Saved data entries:
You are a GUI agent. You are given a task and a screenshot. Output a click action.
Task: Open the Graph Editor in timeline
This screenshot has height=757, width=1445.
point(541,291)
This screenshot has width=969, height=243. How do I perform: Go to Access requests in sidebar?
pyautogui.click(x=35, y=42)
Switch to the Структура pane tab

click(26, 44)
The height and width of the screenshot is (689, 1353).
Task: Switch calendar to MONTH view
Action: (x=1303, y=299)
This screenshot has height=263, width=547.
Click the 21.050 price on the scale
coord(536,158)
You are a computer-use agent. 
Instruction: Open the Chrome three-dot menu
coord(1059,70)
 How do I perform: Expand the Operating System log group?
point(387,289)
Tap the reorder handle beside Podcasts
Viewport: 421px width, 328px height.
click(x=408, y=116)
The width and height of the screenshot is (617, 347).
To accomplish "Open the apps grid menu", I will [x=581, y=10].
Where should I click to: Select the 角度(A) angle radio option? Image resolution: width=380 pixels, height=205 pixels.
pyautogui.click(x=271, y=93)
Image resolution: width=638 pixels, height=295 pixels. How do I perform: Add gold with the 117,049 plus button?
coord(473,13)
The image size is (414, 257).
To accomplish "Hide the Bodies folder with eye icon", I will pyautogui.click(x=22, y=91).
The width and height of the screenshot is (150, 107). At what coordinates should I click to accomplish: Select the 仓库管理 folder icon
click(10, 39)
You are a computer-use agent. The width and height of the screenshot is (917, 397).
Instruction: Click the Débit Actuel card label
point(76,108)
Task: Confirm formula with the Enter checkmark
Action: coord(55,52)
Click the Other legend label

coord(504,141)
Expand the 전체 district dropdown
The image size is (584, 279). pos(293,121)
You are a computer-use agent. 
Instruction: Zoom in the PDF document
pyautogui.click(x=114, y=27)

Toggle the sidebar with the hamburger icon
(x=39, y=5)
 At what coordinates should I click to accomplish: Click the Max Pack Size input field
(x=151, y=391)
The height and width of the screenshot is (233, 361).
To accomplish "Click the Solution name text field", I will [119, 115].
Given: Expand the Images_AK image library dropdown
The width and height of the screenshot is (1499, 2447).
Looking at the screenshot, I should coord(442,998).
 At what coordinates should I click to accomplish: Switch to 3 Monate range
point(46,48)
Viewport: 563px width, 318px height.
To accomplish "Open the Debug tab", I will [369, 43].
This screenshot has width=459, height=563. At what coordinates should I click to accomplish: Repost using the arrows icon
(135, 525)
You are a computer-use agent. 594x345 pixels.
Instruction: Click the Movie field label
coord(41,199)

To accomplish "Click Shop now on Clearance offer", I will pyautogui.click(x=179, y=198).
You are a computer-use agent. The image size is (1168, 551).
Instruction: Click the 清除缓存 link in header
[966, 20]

*Description of the task*
Write out exactly those lines of the records above that lie from the one with "You are a computer-use agent. 594x345 pixels." through the last line, including both.

*Answer to the problem*
You are a computer-use agent. 594x345 pixels.
Instruction: Click the Movie field label
coord(41,199)

To accomplish "Click Shop now on Clearance offer", I will pyautogui.click(x=179, y=198).
You are a computer-use agent. The image size is (1168, 551).
Instruction: Click the 清除缓存 link in header
[966, 20]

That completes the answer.